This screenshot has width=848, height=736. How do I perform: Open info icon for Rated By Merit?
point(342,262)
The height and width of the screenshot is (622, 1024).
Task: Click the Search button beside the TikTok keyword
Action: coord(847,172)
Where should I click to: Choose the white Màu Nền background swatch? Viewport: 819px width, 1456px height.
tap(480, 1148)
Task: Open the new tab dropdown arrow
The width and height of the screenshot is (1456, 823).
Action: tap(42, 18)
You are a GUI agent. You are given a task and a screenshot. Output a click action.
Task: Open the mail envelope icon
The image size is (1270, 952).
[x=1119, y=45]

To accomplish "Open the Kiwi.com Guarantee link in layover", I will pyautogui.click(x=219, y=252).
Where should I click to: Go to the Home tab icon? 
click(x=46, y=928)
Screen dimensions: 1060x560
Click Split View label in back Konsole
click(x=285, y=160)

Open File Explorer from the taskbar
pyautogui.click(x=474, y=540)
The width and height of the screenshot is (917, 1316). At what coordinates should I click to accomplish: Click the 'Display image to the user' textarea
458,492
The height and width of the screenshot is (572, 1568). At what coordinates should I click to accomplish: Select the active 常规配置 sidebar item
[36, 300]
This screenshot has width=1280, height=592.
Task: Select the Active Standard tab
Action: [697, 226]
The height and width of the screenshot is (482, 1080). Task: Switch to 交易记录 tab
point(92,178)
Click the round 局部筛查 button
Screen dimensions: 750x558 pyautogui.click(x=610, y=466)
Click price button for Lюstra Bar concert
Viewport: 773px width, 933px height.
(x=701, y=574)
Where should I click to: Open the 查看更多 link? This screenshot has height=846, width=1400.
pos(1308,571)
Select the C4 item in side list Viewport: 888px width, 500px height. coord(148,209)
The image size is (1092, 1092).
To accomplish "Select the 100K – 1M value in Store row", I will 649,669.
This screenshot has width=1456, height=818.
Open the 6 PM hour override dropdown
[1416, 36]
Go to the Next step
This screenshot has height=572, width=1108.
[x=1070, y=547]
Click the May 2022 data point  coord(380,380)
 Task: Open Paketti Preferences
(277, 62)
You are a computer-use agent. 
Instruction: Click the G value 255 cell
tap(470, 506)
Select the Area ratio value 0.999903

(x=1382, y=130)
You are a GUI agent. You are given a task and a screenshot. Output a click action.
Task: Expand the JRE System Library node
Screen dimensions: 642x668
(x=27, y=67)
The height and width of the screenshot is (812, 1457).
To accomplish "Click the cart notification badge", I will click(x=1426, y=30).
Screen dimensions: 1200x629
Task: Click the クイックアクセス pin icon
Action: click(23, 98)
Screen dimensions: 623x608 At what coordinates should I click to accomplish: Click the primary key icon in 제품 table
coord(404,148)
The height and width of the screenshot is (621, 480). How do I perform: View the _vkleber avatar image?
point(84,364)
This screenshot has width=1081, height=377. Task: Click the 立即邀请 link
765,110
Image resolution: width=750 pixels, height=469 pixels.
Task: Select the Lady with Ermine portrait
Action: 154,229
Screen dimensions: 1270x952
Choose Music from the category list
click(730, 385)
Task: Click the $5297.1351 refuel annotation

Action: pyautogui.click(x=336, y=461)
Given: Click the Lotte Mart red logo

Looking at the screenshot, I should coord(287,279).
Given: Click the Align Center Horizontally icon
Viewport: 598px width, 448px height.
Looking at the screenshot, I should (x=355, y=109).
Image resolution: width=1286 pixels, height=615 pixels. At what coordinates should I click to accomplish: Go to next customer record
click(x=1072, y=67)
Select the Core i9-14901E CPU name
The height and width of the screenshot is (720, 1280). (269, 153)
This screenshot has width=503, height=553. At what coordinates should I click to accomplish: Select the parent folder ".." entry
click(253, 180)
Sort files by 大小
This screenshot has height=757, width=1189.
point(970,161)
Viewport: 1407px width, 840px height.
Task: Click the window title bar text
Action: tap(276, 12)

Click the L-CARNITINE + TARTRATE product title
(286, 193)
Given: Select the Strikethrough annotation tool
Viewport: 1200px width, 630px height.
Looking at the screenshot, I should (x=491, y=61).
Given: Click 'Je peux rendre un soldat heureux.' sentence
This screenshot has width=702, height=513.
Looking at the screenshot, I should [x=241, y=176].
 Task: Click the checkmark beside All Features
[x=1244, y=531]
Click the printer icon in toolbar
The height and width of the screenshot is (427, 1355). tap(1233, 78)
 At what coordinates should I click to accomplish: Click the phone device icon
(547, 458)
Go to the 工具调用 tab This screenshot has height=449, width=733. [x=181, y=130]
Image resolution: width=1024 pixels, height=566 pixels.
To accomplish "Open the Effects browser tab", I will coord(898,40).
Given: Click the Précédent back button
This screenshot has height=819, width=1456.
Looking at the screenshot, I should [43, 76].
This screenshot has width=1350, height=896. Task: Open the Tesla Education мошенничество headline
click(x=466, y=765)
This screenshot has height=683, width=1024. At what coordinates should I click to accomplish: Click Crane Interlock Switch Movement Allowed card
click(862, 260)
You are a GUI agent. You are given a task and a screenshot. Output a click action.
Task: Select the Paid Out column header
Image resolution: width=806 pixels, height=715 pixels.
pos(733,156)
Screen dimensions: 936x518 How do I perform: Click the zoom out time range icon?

◇ ◇ ◇ ◇ ◇

- _YOUR OBJECTIVE_:
Can you copy out all of the records above word for word?

- _RESULT OF THIS TASK_:
This screenshot has width=848, height=736. How do I perform: Open info icon for Rated By Merit?
point(342,262)
The height and width of the screenshot is (622, 1024).
Task: Click the Search button beside the TikTok keyword
Action: coord(847,172)
Where should I click to: Choose the white Màu Nền background swatch? Viewport: 819px width, 1456px height.
tap(480, 1148)
Task: Open the new tab dropdown arrow
The width and height of the screenshot is (1456, 823).
Action: tap(42, 18)
You are a GUI agent. You are given a task and a screenshot. Output a click action.
Task: Open the mail envelope icon
The image size is (1270, 952).
[x=1119, y=45]

To accomplish "Open the Kiwi.com Guarantee link in layover", I will pyautogui.click(x=219, y=252).
Where should I click to: Go to the Home tab icon? 
click(x=46, y=928)
Screen dimensions: 1060x560
Click Split View label in back Konsole
click(x=285, y=160)

Open File Explorer from the taskbar
pyautogui.click(x=474, y=540)
The width and height of the screenshot is (917, 1316). At what coordinates should I click to accomplish: Click the 'Display image to the user' textarea
458,492
The height and width of the screenshot is (572, 1568). At what coordinates should I click to accomplish: Select the active 常规配置 sidebar item
[36, 300]
This screenshot has width=1280, height=592.
Task: Select the Active Standard tab
Action: [697, 226]
The height and width of the screenshot is (482, 1080). Task: Switch to 交易记录 tab
point(92,178)
Click the round 局部筛查 button
Screen dimensions: 750x558 pyautogui.click(x=610, y=466)
Click price button for Lюstra Bar concert
Viewport: 773px width, 933px height.
(x=701, y=574)
Where should I click to: Open the 查看更多 link? This screenshot has height=846, width=1400.
pos(1308,571)
Select the C4 item in side list Viewport: 888px width, 500px height. coord(148,209)
The image size is (1092, 1092).
To accomplish "Select the 100K – 1M value in Store row", I will 649,669.
This screenshot has width=1456, height=818.
Open the 6 PM hour override dropdown
[1416, 36]
Go to the Next step
This screenshot has height=572, width=1108.
[x=1070, y=547]
Click the May 2022 data point  coord(380,380)
 Task: Open Paketti Preferences
(277, 62)
You are a computer-use agent. 
Instruction: Click the G value 255 cell
tap(470, 506)
Select the Area ratio value 0.999903

(x=1382, y=130)
You are a GUI agent. You are given a task and a screenshot. Output a click action.
Task: Expand the JRE System Library node
Screen dimensions: 642x668
(x=27, y=67)
The height and width of the screenshot is (812, 1457).
To accomplish "Click the cart notification badge", I will click(x=1426, y=30).
Screen dimensions: 1200x629
Task: Click the クイックアクセス pin icon
Action: click(23, 98)
Screen dimensions: 623x608 At what coordinates should I click to accomplish: Click the primary key icon in 제품 table
coord(404,148)
The height and width of the screenshot is (621, 480). How do I perform: View the _vkleber avatar image?
point(84,364)
This screenshot has width=1081, height=377. Task: Click the 立即邀请 link
765,110
Image resolution: width=750 pixels, height=469 pixels.
Task: Select the Lady with Ermine portrait
Action: 154,229
Screen dimensions: 1270x952
Choose Music from the category list
click(730, 385)
Task: Click the $5297.1351 refuel annotation

Action: pyautogui.click(x=336, y=461)
Given: Click the Lotte Mart red logo

Looking at the screenshot, I should coord(287,279).
Given: Click the Align Center Horizontally icon
Viewport: 598px width, 448px height.
Looking at the screenshot, I should (x=355, y=109).
Image resolution: width=1286 pixels, height=615 pixels. At what coordinates should I click to accomplish: Go to next customer record
click(x=1072, y=67)
Select the Core i9-14901E CPU name
The height and width of the screenshot is (720, 1280). (269, 153)
This screenshot has width=503, height=553. At what coordinates should I click to accomplish: Select the parent folder ".." entry
click(253, 180)
Sort files by 大小
This screenshot has height=757, width=1189.
point(970,161)
Viewport: 1407px width, 840px height.
Task: Click the window title bar text
Action: tap(276, 12)

Click the L-CARNITINE + TARTRATE product title
(286, 193)
Given: Select the Strikethrough annotation tool
Viewport: 1200px width, 630px height.
Looking at the screenshot, I should (x=491, y=61).
Given: Click 'Je peux rendre un soldat heureux.' sentence
This screenshot has width=702, height=513.
Looking at the screenshot, I should [x=241, y=176].
 Task: Click the checkmark beside All Features
[x=1244, y=531]
Click the printer icon in toolbar
The height and width of the screenshot is (427, 1355). tap(1233, 78)
 At what coordinates should I click to accomplish: Click the phone device icon
(547, 458)
Go to the 工具调用 tab This screenshot has height=449, width=733. [x=181, y=130]
Image resolution: width=1024 pixels, height=566 pixels.
To accomplish "Open the Effects browser tab", I will coord(898,40).
Given: Click the Précédent back button
This screenshot has height=819, width=1456.
Looking at the screenshot, I should [43, 76].
This screenshot has width=1350, height=896. Task: Open the Tesla Education мошенничество headline
click(x=466, y=765)
This screenshot has height=683, width=1024. At what coordinates should I click to accomplish: Click Crane Interlock Switch Movement Allowed card
click(862, 260)
You are a GUI agent. You are given a task and a screenshot. Output a click action.
Task: Select the Paid Out column header
Image resolution: width=806 pixels, height=715 pixels.
pos(733,156)
Screen dimensions: 936x518 How do I perform: Click the zoom out time range icon?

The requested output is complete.